# Single sex vs. Bible Study



## DaytoDay

My ex and I used to attend a Bible Study group consisting of very dear friends we've known for 20 years. My ex continued attending the group, but I stopped because I couldn't stomach attending and witnessing his hypocrisy. After we divorced, my ex started dating and quickly engaged in a sexual relationship with a woman. My ex and this woman both profess to be *Christians* (Evangelical and Methodist), attending church every week, etc. My ex has defended the sexual behavior, rejecting the concept that it's adultery/sin, because he's 62 years old (don't ask, I don't know.)


Is it appropriate/normal/typical for a Bible study group like this to continue to allow his participation in spite of having knowledge of his unrepentant sin? He/she were even invited to the New Year's Eve party.


----------



## SA2017

DaytoDay said:


> My ex and I used to attend a Bible Study group consisting of very dear friends we've known for 20 years. My ex continued attending the group, but I stopped because I couldn't stomach attending and witnessing his hypocrisy. After we divorced, my ex started dating and quickly engaged in a sexual relationship with a woman. My ex and this woman both profess to be *Christians* (Evangelical and Methodist), attending church every week, etc. My ex has defended the sexual behavior, rejecting the concept that it's adultery/sin, because he's 62 years old (don't ask, I don't know.)
> 
> 
> Is it appropriate/normal/typical for a Bible study group like this to continue to allow his participation in spite of having knowledge of his unrepentant sin? He/she were even invited to the New Year's Eve party.


hypocrisy is a big problem. they both talk the talk but don't walk out the truth (HIS word). your Ex-husband's brothers in Christ should have talked to him, rebuked him, sharpen him...didn't they even try? if not at all....you are in the wrong church anyway. 

just know...they won't be blessed as long as they both sin willingly and know fully.


----------



## GuyInColorado

It's just sex. What's so wrong with that? Oh, someone said so hundreds of years ago. Do you know who said that? Jesus didn't write the Bible himself. Back then they also had slaves and lots of wives. All religious people are hypocrites, they are human after all.


----------



## thugkitty

Well ok... Im a big guy when it comes to spiritual thing, and I think sex is one of them, If you want just sex go for it. I don't think sex should be controlled by anyone or anything as long as the other party knows it's just sex. I bet you there is a gal that is "fast" at church that's been giving you the eye. Go have a fling with her, sex is an amazing thing and you learn so much about your self doing the act! Sex is needed for everybody to function right, explore and express your sexualitie!

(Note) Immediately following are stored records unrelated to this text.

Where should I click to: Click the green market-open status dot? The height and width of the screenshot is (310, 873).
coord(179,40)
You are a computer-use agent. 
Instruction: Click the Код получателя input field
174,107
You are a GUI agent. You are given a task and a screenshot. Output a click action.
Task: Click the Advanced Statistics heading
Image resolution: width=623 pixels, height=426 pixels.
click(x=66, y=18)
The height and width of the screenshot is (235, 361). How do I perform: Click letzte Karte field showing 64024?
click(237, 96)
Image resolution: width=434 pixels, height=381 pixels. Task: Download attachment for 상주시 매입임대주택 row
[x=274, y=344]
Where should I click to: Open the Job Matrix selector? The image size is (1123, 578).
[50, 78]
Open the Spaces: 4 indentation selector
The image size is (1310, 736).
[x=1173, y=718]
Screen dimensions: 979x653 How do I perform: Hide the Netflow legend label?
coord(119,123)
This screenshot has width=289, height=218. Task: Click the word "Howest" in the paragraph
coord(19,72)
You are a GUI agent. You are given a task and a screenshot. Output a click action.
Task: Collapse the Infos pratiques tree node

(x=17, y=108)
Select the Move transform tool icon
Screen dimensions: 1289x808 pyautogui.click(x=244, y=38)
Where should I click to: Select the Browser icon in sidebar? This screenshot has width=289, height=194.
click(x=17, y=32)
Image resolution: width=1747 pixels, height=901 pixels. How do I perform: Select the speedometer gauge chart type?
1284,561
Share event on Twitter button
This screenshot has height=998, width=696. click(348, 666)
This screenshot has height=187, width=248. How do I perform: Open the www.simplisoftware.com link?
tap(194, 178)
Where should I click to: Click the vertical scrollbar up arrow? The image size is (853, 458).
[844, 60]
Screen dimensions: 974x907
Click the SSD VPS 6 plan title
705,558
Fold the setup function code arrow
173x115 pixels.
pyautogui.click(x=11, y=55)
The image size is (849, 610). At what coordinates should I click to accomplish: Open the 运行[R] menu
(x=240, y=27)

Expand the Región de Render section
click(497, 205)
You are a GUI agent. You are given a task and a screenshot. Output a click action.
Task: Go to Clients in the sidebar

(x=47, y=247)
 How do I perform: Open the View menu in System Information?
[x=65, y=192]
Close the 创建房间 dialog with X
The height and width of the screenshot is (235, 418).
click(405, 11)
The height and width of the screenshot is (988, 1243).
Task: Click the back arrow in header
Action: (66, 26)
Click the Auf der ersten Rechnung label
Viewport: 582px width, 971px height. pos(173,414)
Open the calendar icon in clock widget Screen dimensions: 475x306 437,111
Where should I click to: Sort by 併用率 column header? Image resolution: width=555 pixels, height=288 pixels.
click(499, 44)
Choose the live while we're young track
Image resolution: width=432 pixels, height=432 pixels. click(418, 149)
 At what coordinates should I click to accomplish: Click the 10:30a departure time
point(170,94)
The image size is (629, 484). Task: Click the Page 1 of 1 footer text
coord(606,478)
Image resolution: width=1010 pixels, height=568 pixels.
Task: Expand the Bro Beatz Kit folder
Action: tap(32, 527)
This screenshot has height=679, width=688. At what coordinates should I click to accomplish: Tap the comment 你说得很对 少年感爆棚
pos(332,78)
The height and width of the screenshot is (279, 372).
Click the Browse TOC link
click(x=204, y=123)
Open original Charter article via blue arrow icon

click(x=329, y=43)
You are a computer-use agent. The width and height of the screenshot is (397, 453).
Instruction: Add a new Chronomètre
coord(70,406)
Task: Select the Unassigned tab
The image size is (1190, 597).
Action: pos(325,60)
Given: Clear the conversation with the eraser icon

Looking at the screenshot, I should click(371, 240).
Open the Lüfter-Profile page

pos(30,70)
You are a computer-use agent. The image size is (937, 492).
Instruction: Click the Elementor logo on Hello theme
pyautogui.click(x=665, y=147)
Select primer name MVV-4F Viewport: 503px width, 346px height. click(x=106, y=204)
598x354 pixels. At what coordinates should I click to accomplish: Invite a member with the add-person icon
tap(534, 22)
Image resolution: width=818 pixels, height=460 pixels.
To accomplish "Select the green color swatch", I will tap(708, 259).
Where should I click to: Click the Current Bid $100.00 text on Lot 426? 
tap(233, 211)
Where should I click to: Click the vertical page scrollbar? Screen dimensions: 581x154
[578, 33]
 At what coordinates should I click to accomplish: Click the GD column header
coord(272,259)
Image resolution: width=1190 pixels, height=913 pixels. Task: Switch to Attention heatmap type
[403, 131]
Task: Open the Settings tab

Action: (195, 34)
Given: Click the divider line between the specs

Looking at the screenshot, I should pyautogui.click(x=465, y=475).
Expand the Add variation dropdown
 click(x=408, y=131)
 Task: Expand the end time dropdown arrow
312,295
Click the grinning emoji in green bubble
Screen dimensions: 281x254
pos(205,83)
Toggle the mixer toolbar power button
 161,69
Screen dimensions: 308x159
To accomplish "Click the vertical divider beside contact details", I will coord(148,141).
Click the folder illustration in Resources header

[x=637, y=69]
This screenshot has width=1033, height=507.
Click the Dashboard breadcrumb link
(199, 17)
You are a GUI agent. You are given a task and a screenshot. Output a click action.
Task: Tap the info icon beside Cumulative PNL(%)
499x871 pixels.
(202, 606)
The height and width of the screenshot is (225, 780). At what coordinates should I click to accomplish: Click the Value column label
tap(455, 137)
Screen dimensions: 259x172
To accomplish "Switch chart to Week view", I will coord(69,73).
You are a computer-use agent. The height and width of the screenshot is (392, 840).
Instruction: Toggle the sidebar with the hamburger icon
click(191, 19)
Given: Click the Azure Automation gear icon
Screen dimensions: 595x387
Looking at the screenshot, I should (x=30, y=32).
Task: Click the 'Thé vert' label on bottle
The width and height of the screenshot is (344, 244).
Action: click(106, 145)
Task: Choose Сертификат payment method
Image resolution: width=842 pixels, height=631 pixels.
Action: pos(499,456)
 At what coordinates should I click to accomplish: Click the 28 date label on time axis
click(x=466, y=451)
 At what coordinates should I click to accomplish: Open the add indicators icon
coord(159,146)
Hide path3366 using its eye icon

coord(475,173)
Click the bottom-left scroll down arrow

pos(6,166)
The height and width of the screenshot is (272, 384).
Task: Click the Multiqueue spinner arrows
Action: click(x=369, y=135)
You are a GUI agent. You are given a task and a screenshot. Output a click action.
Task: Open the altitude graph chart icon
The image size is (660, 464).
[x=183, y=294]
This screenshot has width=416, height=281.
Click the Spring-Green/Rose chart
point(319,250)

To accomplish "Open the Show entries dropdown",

Sent from my iPhone using Tapatalk


----------



## NextTimeAround

You can only imagine what your husband must have said to the group to assuage your fears. You two were already broken up in all but name and so on.

Interesting that you stopped going. You rejected the group, ergo, they have now rejected you.

This is why I am not religious. And I decided that a guy who regularly attended church or whatever would be a bad choice for me. If I didn't go with him 90% of the time, then some of them lady parishioners would start to look mighty fine....... 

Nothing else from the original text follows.